**Listed records**

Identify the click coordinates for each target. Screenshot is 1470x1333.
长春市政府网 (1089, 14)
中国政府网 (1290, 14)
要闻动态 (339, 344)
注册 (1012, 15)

...

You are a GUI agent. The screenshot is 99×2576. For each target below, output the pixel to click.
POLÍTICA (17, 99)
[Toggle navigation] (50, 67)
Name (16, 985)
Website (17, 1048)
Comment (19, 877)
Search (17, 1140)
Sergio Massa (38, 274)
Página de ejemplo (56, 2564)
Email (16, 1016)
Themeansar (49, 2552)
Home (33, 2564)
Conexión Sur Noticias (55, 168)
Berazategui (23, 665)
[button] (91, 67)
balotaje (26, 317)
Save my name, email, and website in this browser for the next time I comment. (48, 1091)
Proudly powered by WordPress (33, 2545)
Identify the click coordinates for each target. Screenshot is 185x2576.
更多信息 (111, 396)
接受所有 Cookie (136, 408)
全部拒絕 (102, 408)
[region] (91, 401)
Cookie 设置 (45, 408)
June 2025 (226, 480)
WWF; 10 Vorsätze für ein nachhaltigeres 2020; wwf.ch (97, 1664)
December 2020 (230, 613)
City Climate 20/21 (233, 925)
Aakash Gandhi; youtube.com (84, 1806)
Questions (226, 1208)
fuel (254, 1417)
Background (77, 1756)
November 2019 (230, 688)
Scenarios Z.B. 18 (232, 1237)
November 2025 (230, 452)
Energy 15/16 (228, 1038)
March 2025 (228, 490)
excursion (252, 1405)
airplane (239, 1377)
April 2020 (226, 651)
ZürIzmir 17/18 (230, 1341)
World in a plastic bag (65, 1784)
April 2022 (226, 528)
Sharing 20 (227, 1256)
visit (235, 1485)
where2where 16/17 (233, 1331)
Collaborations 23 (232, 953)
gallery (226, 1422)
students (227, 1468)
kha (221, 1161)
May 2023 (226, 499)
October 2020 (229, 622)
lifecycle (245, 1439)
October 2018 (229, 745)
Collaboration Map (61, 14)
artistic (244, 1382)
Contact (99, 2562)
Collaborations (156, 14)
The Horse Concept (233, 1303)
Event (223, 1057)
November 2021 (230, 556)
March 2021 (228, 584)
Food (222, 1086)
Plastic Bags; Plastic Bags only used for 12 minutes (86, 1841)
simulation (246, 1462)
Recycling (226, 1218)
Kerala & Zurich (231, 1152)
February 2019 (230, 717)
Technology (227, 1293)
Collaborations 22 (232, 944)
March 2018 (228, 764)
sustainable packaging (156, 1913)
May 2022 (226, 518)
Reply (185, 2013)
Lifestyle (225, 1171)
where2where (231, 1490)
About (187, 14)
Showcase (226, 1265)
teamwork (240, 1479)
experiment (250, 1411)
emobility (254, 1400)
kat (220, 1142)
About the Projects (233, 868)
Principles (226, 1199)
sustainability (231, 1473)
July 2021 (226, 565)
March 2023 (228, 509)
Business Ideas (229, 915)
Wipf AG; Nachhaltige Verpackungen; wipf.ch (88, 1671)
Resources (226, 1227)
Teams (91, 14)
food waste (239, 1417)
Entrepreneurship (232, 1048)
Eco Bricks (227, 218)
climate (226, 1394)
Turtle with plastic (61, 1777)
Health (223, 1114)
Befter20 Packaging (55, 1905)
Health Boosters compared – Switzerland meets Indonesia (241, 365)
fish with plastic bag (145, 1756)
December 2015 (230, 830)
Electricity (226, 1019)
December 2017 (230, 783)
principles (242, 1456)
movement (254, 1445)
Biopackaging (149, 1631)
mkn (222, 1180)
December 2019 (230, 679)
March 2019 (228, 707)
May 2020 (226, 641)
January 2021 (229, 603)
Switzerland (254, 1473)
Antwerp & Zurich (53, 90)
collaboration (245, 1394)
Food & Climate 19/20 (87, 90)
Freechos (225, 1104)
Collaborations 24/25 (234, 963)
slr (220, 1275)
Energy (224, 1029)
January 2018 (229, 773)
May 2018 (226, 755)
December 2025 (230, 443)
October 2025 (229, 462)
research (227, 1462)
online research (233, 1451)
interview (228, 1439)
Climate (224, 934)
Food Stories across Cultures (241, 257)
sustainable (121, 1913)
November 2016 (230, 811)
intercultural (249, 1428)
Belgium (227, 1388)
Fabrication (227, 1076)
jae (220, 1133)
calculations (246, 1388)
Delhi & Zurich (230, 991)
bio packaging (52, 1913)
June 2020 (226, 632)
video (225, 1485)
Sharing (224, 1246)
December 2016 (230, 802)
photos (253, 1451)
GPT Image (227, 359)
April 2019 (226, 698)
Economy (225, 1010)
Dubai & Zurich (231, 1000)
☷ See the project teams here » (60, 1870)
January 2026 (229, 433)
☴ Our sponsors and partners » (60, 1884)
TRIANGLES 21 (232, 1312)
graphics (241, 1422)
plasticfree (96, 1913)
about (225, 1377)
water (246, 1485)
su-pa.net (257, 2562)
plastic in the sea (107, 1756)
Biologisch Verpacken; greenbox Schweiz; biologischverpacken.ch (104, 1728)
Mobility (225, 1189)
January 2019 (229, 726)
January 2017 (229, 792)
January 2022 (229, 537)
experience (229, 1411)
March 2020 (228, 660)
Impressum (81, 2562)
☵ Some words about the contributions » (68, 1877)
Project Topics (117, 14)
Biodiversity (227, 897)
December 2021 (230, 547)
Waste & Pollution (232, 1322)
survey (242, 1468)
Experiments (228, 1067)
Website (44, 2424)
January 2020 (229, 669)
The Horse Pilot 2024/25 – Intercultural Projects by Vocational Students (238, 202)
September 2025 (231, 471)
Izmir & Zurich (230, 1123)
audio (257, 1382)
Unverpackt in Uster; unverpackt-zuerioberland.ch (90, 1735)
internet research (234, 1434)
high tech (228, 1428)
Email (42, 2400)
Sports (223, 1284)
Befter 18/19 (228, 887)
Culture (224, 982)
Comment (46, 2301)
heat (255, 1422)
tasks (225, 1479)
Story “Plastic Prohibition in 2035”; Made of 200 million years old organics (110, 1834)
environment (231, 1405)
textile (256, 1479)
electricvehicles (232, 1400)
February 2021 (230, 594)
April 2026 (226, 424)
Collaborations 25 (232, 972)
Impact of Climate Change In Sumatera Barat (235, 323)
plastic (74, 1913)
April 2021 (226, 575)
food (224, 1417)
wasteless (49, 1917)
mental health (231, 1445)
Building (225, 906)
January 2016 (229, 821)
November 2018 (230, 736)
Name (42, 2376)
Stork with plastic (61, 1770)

* * *

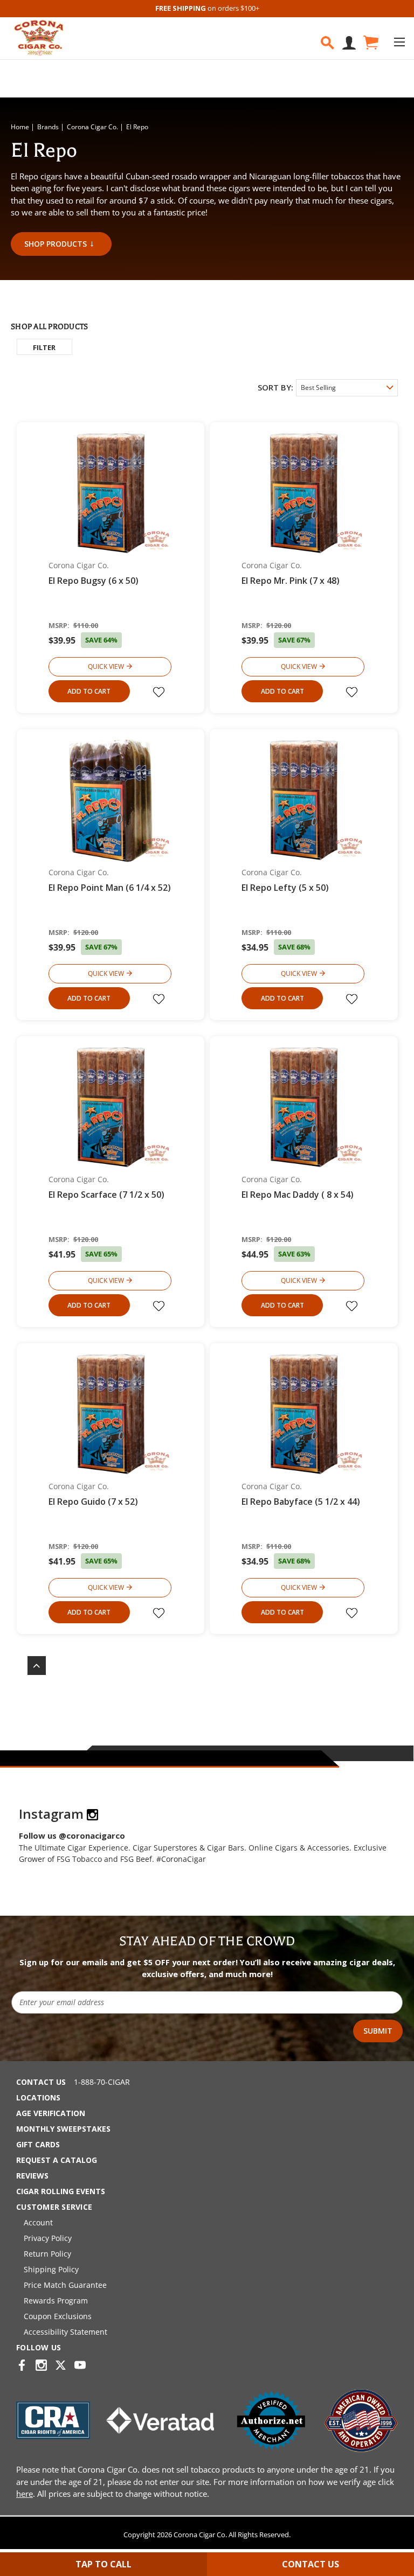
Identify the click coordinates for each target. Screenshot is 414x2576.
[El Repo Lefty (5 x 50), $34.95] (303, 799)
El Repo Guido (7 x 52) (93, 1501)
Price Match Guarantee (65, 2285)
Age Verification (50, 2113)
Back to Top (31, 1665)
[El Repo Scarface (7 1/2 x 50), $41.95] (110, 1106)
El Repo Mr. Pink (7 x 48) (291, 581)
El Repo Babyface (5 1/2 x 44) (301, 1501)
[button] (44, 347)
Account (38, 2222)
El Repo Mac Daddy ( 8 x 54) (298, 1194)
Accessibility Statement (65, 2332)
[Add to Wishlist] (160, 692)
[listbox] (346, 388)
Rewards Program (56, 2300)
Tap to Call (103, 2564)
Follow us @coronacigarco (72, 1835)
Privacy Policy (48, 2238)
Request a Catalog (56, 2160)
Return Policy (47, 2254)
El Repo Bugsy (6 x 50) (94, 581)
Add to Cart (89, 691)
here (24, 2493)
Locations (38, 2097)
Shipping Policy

**Work order**
Using the records above, set down exactly the lines from the one with "Our sponsors and" through the one with "Unverpackt in Uster;", inclusive, and nothing more.

**Result for this exercise**
☴ Our sponsors and partners » (60, 1884)
TRIANGLES 21 (232, 1312)
graphics (241, 1422)
plasticfree (96, 1913)
about (225, 1377)
water (246, 1485)
su-pa.net (257, 2562)
plastic in the sea (107, 1756)
Biologisch Verpacken; greenbox Schweiz; biologischverpacken.ch (104, 1728)
Mobility (225, 1189)
January 2019 (229, 726)
January 2017 (229, 792)
January 2022 (229, 537)
experience (229, 1411)
March 2020 (228, 660)
Impressum (81, 2562)
☵ Some words about the contributions » (68, 1877)
Project Topics (117, 14)
Biodiversity (227, 897)
December 2021 (230, 547)
Waste & Pollution (232, 1322)
survey (242, 1468)
Experiments (228, 1067)
Website (44, 2424)
January 2020 (229, 669)
The Horse Pilot 2024/25 – Intercultural Projects by Vocational Students (238, 202)
September 2025 (231, 471)
Izmir & Zurich (230, 1123)
audio (257, 1382)
Unverpackt in Uster; unverpackt-zuerioberland.ch (90, 1735)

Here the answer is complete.